Baird was appointed Dame Commander of the Order of the British Empire (DBE) in the 2017 New Year Honours for services to women and equality.

== Early life and education ==
Baird was born in Oldham, Lancashire, and attended Yew Tree County Primary School and the local authority-run Chadderton Grammar School for Girls. She gained an LLB from Newcastle Polytechnic. While at Newcastle Polytechnic she founded and edited a student newspaper, Polygon. The next year, she was elected vice president of the Polytechnic Union. In 1983 she gained a BA in literature and modern history at the Open University.

Also in 1983 she became a legal associate of the Royal Town Planning Institute. She completed the first year of an MA in modern history at London Guildhall University from 1999 before transferring to the University of Teesside on being selected for Redcar. She is currently studying for an MPhil (History) at the University of Teesside.

She is an honorary fellow of St Hilda's College, Oxford, and of Teesside University, and an honorary professor of London South Bank University. In November 2017 Baird was appointed an Honorary Fellow of Durham University Law School.

==Legal career==

Baird was called to the Bar at Gray's Inn in 1975 and first practised in the North East, setting up Collingwood Chambers in Newcastle upon Tyne, with other young barristers, shortly after she finished her pupilage and becoming its Head of Chambers for some years.
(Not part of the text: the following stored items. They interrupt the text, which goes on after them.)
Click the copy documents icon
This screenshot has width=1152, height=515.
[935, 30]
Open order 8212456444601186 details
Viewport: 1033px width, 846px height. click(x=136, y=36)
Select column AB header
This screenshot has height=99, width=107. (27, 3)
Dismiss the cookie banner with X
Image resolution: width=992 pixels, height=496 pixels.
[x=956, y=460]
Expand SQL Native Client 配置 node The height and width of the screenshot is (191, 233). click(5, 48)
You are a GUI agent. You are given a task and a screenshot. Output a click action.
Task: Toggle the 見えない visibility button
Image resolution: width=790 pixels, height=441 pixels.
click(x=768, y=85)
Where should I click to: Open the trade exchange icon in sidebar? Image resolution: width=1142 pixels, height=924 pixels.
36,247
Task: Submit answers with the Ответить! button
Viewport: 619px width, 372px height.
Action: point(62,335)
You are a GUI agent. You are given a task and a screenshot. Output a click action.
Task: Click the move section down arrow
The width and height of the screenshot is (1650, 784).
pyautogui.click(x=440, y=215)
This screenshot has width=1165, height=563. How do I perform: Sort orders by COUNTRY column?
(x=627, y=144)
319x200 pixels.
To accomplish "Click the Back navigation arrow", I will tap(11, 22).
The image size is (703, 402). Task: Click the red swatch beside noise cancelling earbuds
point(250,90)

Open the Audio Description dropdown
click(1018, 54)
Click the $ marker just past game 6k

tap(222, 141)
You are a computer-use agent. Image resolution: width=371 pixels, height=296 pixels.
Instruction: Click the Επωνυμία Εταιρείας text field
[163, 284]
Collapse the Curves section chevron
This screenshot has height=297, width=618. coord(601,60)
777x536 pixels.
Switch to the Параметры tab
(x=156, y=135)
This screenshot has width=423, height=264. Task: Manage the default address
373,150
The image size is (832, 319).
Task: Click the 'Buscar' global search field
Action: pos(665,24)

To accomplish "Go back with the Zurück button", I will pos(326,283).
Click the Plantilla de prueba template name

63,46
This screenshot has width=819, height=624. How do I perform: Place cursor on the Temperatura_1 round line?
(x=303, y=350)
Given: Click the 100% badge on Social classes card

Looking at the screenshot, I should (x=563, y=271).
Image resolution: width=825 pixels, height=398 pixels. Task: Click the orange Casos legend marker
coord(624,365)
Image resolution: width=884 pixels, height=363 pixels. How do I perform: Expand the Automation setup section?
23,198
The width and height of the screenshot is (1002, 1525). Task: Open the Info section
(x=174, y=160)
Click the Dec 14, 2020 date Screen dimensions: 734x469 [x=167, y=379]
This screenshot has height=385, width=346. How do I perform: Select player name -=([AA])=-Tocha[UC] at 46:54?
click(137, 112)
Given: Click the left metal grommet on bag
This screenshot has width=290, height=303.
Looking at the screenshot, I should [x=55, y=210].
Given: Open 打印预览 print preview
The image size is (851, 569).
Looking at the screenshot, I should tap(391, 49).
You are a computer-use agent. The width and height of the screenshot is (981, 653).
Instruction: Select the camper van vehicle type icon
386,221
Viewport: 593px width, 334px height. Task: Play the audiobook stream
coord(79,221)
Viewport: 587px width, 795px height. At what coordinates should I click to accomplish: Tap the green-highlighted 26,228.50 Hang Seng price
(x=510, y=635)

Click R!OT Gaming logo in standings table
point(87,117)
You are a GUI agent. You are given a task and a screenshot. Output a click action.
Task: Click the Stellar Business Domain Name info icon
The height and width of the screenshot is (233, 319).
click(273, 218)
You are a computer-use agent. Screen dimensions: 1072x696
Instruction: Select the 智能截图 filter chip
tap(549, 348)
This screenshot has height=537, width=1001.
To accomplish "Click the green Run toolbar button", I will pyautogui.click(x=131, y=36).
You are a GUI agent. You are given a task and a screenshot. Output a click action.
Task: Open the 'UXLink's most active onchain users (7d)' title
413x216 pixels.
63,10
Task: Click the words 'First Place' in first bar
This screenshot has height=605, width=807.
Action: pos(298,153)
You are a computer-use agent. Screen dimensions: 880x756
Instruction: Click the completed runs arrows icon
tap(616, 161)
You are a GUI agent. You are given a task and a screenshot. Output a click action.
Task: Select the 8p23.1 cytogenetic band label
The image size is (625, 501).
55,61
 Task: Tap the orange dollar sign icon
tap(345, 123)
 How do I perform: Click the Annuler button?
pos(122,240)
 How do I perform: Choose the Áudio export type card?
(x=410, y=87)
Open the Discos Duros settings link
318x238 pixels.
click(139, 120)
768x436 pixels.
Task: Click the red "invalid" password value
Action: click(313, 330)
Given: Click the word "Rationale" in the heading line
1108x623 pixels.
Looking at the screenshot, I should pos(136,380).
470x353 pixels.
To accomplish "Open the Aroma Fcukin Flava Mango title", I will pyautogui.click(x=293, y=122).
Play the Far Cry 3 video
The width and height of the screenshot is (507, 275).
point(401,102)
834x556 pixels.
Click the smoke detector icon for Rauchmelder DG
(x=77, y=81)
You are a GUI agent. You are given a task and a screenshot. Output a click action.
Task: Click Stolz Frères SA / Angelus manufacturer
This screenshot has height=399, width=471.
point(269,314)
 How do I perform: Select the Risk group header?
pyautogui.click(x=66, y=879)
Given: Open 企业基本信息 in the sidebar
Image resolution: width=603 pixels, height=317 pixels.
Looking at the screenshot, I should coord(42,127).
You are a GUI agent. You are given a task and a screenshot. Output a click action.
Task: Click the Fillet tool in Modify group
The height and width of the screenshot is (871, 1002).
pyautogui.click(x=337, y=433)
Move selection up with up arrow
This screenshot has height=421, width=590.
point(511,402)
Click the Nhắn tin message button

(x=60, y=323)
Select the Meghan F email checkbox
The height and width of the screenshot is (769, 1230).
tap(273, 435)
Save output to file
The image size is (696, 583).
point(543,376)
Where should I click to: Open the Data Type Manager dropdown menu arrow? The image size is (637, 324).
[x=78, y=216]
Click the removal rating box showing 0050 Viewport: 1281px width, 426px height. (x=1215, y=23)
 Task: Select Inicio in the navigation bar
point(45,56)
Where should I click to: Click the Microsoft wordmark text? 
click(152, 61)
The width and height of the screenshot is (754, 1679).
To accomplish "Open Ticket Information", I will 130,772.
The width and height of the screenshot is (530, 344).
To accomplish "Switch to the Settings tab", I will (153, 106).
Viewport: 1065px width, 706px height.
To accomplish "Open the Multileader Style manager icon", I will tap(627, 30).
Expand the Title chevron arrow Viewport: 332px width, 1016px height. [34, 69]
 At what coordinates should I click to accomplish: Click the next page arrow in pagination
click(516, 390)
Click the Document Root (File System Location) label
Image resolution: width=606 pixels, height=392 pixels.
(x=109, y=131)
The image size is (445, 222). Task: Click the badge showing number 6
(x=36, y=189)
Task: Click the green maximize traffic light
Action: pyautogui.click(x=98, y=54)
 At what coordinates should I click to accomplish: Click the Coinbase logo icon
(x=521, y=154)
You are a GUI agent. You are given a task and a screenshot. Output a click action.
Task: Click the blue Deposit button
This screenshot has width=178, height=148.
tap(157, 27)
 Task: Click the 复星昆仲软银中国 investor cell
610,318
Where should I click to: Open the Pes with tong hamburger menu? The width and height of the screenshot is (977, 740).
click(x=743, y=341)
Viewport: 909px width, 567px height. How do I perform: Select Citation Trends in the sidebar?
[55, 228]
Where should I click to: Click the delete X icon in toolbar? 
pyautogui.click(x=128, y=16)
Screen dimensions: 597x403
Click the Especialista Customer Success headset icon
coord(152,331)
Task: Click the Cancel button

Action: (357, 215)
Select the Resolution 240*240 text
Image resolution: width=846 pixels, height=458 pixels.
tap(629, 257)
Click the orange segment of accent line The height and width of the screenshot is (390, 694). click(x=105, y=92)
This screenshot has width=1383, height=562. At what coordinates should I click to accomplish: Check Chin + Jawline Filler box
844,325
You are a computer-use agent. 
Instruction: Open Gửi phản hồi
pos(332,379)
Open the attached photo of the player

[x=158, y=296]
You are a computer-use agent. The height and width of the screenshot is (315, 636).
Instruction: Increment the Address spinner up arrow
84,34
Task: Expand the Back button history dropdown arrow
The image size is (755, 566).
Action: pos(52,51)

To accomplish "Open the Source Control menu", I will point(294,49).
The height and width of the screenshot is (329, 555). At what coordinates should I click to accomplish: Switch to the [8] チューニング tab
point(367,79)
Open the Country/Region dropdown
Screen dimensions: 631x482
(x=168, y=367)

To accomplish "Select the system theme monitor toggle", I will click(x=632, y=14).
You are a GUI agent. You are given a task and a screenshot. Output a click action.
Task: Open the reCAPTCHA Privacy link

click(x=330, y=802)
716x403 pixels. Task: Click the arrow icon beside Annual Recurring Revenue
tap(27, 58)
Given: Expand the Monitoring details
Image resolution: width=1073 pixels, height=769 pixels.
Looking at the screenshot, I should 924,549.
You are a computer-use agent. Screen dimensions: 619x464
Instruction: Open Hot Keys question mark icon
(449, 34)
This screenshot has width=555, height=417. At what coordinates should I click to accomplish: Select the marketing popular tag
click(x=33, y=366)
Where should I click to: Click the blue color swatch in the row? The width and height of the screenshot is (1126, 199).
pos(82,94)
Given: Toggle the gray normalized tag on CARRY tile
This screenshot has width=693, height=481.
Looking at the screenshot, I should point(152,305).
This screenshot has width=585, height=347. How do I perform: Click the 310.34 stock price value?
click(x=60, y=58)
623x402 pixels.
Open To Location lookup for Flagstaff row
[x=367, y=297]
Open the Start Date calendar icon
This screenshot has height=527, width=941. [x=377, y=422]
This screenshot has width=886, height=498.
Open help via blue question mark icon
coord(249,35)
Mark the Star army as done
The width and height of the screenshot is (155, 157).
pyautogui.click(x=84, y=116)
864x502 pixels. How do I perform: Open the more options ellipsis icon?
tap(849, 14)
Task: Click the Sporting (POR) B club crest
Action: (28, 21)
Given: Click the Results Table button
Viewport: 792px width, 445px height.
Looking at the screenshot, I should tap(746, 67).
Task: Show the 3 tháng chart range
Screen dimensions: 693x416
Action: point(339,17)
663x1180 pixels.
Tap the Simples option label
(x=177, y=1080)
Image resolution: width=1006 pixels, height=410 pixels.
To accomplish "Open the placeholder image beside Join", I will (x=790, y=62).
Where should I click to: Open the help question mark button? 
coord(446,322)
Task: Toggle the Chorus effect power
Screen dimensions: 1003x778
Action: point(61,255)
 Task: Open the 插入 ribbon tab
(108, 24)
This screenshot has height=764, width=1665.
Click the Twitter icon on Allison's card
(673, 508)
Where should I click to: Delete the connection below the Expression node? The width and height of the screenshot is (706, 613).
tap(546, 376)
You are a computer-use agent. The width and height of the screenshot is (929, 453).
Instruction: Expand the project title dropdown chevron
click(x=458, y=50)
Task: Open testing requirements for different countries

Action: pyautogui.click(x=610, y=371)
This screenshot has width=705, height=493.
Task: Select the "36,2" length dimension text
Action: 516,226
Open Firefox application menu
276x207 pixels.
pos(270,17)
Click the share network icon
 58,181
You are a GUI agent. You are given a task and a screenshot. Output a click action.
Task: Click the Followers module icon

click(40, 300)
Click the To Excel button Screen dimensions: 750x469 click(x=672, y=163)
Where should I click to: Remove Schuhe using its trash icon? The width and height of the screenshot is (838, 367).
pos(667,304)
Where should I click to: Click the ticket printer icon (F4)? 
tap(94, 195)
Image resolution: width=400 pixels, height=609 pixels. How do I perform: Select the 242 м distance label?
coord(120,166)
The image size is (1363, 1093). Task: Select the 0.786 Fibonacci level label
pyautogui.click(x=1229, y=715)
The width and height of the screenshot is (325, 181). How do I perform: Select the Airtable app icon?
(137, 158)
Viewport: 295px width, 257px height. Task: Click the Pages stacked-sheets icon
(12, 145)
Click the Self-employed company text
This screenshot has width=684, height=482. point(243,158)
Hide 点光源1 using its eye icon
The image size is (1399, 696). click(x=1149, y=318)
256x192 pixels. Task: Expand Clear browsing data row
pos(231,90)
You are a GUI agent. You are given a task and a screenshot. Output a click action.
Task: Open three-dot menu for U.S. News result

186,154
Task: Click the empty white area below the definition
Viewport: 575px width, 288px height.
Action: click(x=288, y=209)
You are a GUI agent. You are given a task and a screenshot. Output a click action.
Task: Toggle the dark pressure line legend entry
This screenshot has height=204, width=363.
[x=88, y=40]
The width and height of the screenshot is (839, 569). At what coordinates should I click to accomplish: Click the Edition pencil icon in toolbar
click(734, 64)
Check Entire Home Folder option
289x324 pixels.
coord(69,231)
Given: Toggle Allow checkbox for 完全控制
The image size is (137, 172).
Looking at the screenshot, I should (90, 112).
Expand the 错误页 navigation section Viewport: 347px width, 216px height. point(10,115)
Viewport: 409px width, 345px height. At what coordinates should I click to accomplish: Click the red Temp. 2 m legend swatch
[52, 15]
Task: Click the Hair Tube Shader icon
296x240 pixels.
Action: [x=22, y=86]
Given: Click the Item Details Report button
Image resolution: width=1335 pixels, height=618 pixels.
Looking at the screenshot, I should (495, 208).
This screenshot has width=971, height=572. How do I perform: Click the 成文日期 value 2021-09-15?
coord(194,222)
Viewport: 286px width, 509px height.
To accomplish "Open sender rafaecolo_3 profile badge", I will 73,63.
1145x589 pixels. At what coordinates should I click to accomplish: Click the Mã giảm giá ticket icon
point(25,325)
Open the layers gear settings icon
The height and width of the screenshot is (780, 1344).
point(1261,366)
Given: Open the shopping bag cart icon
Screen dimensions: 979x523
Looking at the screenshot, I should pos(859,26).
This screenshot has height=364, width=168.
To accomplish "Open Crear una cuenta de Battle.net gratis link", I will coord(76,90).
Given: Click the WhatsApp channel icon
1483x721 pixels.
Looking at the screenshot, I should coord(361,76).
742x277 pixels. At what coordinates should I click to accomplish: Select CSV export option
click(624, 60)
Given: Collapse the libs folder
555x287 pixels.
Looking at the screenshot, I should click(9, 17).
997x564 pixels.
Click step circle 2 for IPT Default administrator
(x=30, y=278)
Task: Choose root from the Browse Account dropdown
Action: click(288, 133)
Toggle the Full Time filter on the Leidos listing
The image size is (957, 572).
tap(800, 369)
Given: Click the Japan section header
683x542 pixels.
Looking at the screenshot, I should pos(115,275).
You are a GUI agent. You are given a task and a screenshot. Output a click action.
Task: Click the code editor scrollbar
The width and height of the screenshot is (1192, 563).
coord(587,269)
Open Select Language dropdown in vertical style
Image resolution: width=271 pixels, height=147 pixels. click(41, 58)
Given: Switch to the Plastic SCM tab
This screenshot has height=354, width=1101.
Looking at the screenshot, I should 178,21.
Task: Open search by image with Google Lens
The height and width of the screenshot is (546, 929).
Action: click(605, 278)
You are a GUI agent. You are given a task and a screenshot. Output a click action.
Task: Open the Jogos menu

In 1983 she was retained to act for Billingham Against Nuclear Dumping (BAND) when the then nuclear waste disposal agency NIREX planned to store intermediate-level nuclear waste in a disused anhydrite mine under Billingham, though the plans were abandoned in 1985 when the owners of the mine, ICI, refused to co-operate. At the conclusion of the campaign her fees were, at her direction, donated by BAND to the Druridge Bay Campaign. She subsequently represented similar groups opposed to nuclear-waste dumping threatened at Fulbeck in Lincolnshire (Lincolnshire Against Nuclear Dumping- LAND), at North Killingholme on Humberside (HAND) and at Bradwell (BAND) in a lengthy High Court action in 1986 before the plans were abandoned by the Conservative government shortly before the 1987 general election.

Baird represented a dismissed mother-to-be in an early pregnancy discrimination case (Brown v Stockton on Tees Borough Council) in the House of Lords. In the late 1980s she represented a mother who was alleged to have killed her three sons, an early example of a parent allegedly suffering from Münchausen syndrome by proxy. She acted for many political protesters, at Greenham Common and other peace camps and on anti-Apartheid marches and demonstrations, and defended women who damaged shops in protest against 'top-shelf' magazines. She represented local objectors in compulsory purchase and planning inquiries.

During the 1984–85 miners' strike she represented striking miners, most notably in North East England, charged with offences arising from picketing, demonstrations and the alleged intimidation of miners seeking to break the strike. On Saturdays during the strike Baird was regularly seen outside a supermarket in Jesmond with a wheelbarrow collecting food for miners' families.

Baird met the 6th Lord Gifford while working on the Orgreave trial where her questioning of the police proved crucial to the outcome. The Orgreave trial concerned allegations of riot and violent disorder against 95 miners, 15 of whom were in the first trial, which was abandoned by the prosecution after 16 weeks. She joined Gifford's chambers before moving to the Chambers of Michael Mansfield QC in 1988.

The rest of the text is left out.